MVP race: Tatum, Jokic and SGA own the spotlight

The MVP Race has crystallized into a small group of stars, and their teams’ position in the NBA Standings is a big part of the conversation. Jayson Tatum’s case is built on Boston’s dominance and his two-way reliability. He is not chasing numbers as aggressively as some past winners, but the impact is obvious in every lineup combination; Boston simply looks different when he sits.

Nikola Jokic, on the other hand, is building one of the most efficient offensive resumes in league history. His Player Stats read like a cheat code: outrageous true shooting, sky-high assist rate for a center and the kind of possession-by-possession control that breaks defensive game plans. Denver’s push for the top seed in the West only strengthens his candidacy.

Shai Gilgeous-Alexander might have the most narrative juice of anyone in the race. He has turned the Thunder from a fun young team into a legitimate West powerhouse, mixing crafty midrange scoring with elite free-throw generation and underrated defense at the point of attack. That blend of elite scoring and control over pace is exactly what voters look for when separating MVP from "just" All-NBA.

Behind them, names like Giannis Antetokounmpo, Luka Doncic and even LeBron James are still in the wider conversation, but seeding and health will likely keep them a step behind unless someone goes on a historic tear in the final stretch.
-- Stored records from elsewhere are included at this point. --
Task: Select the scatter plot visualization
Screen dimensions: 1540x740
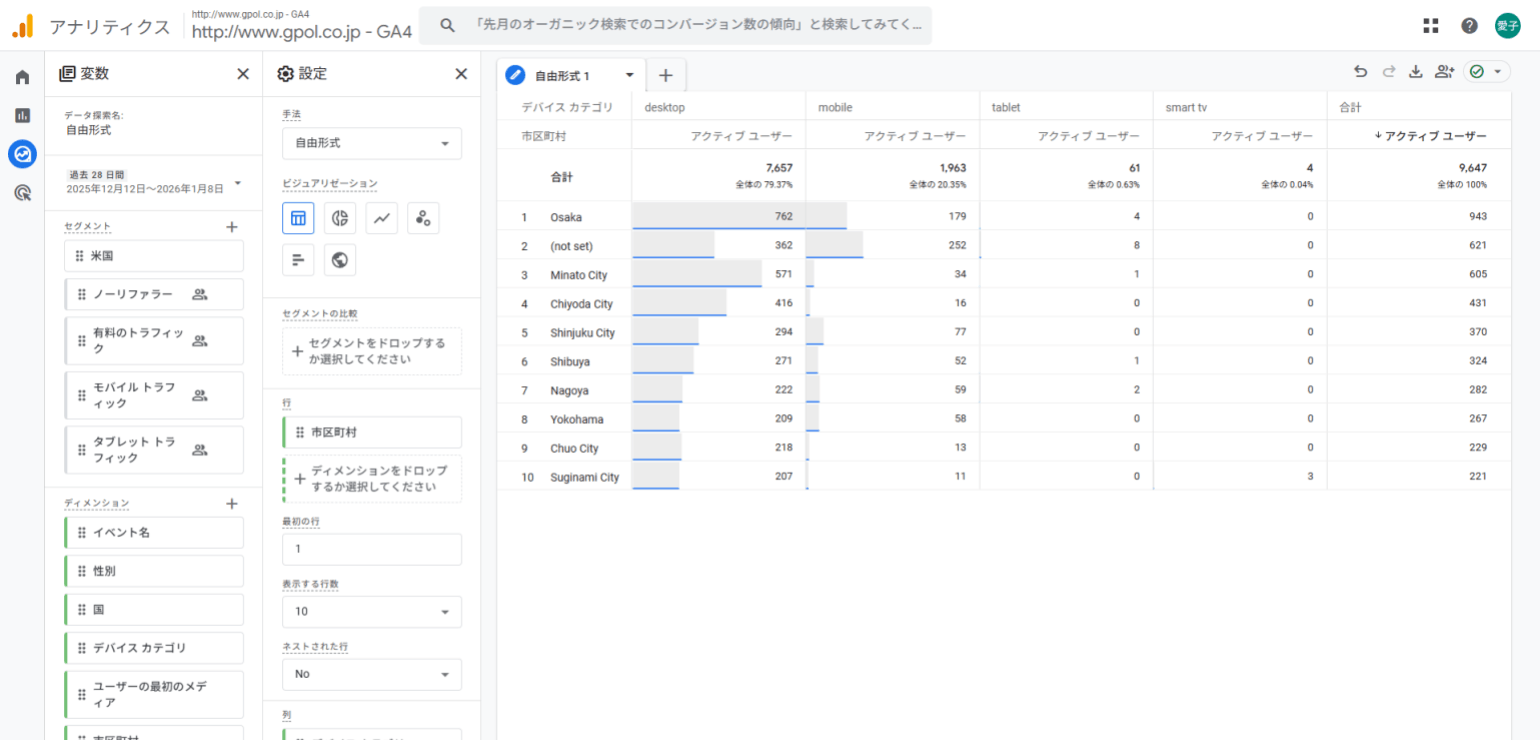Action: click(x=423, y=218)
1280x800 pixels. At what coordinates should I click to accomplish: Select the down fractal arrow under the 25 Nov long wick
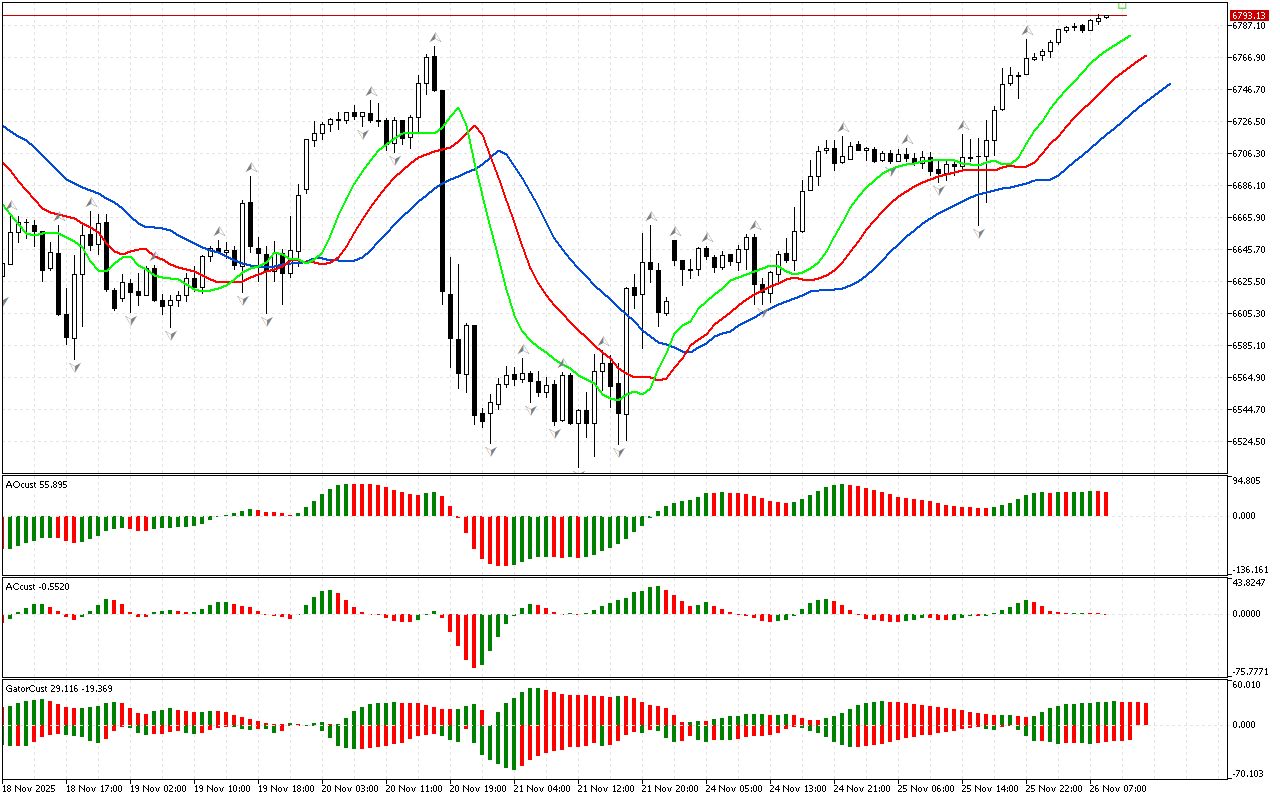[x=979, y=232]
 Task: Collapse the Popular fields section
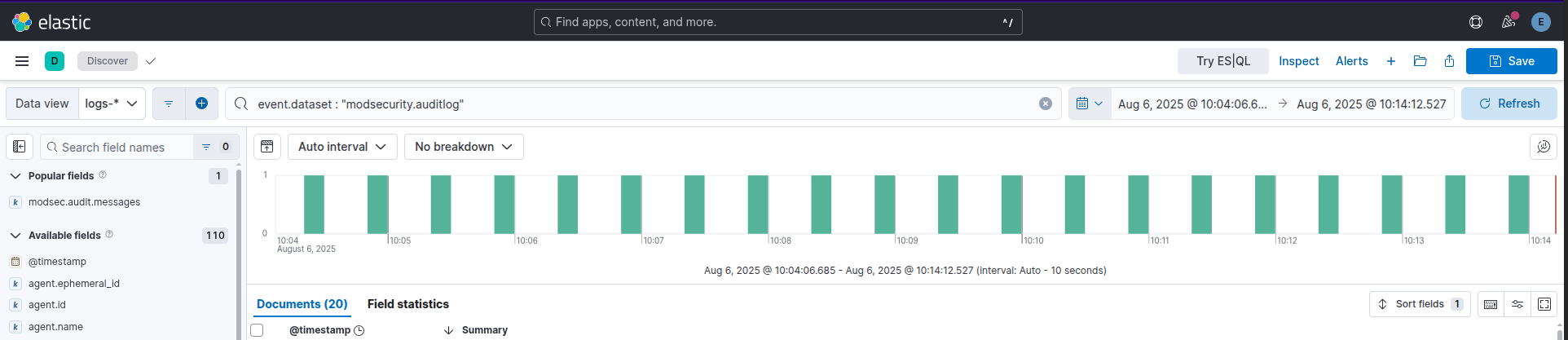point(15,176)
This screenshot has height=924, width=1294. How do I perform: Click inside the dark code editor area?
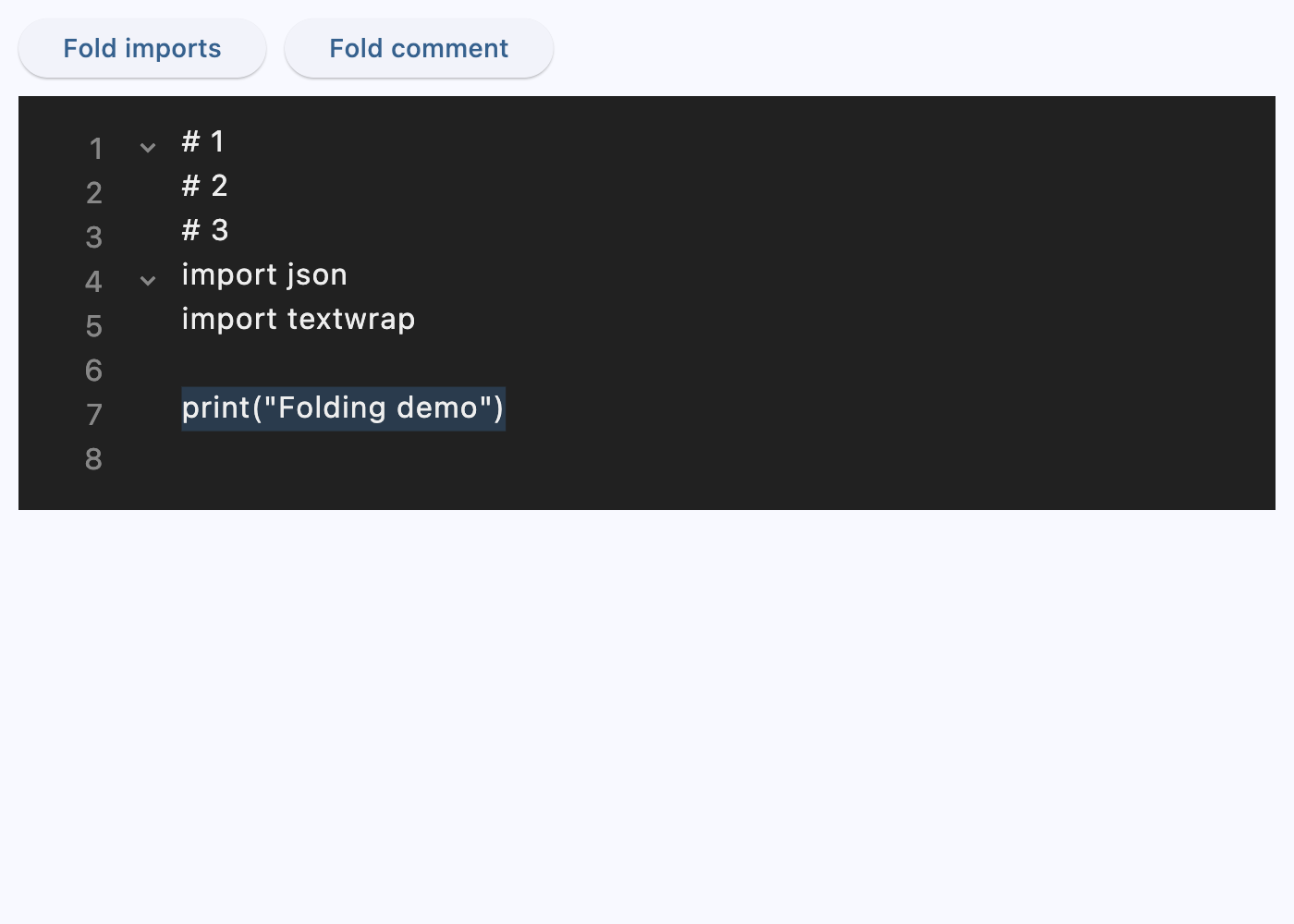[739, 305]
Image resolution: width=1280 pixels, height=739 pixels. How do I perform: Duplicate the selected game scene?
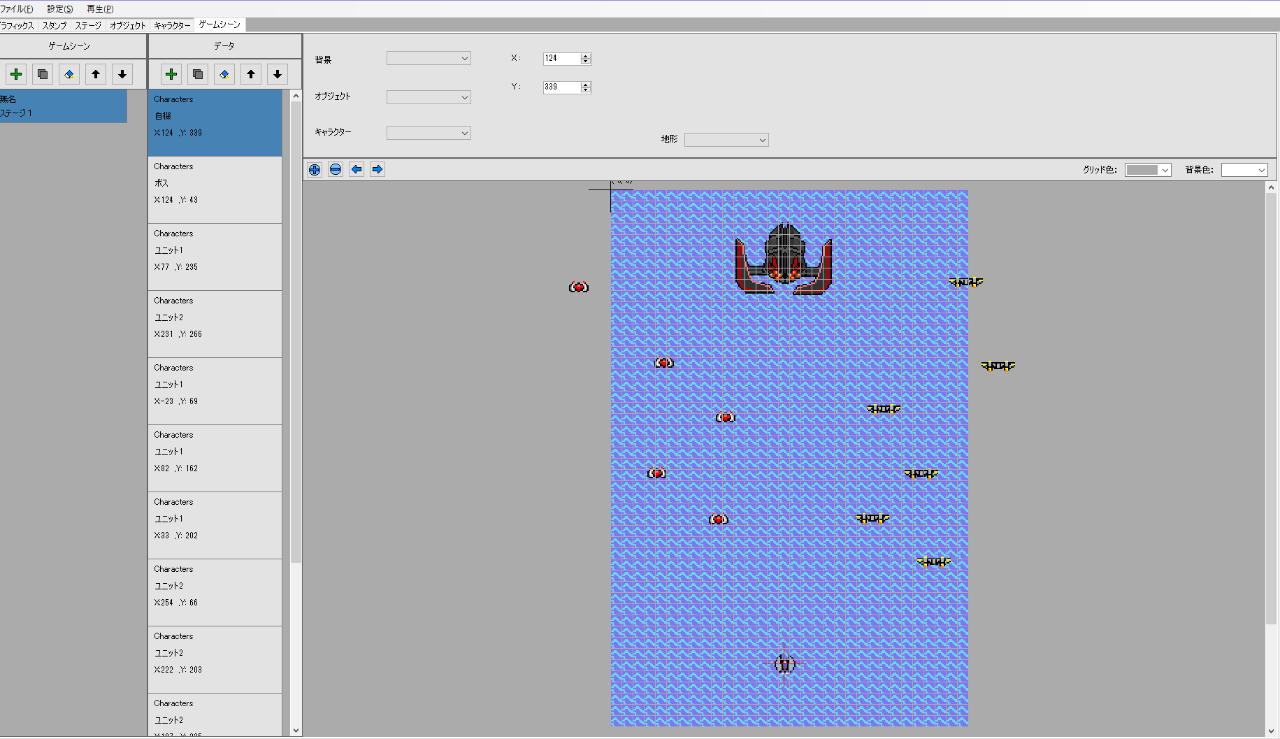tap(42, 74)
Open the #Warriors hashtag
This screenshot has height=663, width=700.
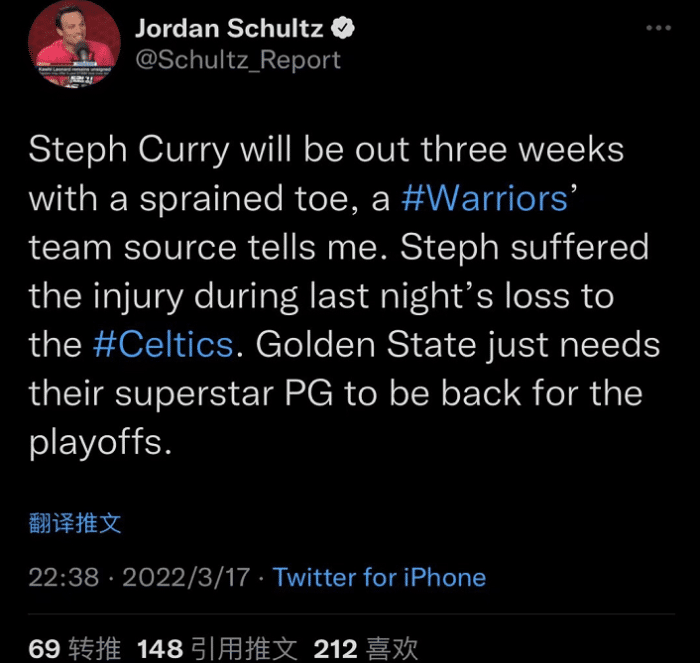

Either way, the MVP narrative has become nightly theatre; one massive Game Highlights reel can swing the conversation for 48 hours.

Must-watch games on deck and why they matter

The schedule over the next few days reads like a preseason tournament bracket. Top seeds are colliding, and fringe contenders are running out of chances to send a message.

A matchup featuring the Celtics against another East contender is must-see TV, not just for the star power of Tatum and Jaylen Brown but for the chess match in coverages. Opponents are throwing every scheme at Boston, from switching everything to exotic zones, trying to disrupt their rhythm. How Boston handles those looks now will echo in May.

Out West, any showdown involving the Lakers, Warriors, Pelicans, Kings or Mavericks is essentially a standings double-game. A single win flips tiebreakers, moves lines in the Play-In hierarchy and reshapes who might get home court in a decisive Play-In or first-round clash. Expect playoff-level rotations, stars logging heavy minutes and very little patience from coaches when bench units wobble.

Fans should keep one eye on Live Scores and another on the injury reports. A late scratch can flip a favorite into an underdog instantly, and those swings matter when everything is separated by one or two games. It is the time of year when teams rest a slightly sore star on a back-to-back or push him through it because the seed lines matter that much.

The NBA Standings now are less of a static table and more of a live drama. Every night, LeBron, Curry, Tatum, Jokic and the rest of the league’s elite are rewriting the script. If the intensity over the past 24 to 48 hours is any indication, the final weeks of the regular season will feel like a month-long Play-In before the real playoffs even begin.

Strap in, keep the box scores and Game Highlights close and do not let the Live Scores out of sight. With this many stars, this much on the line and an MVP Race still very much in motion, the next tip-off cannot come soon enough.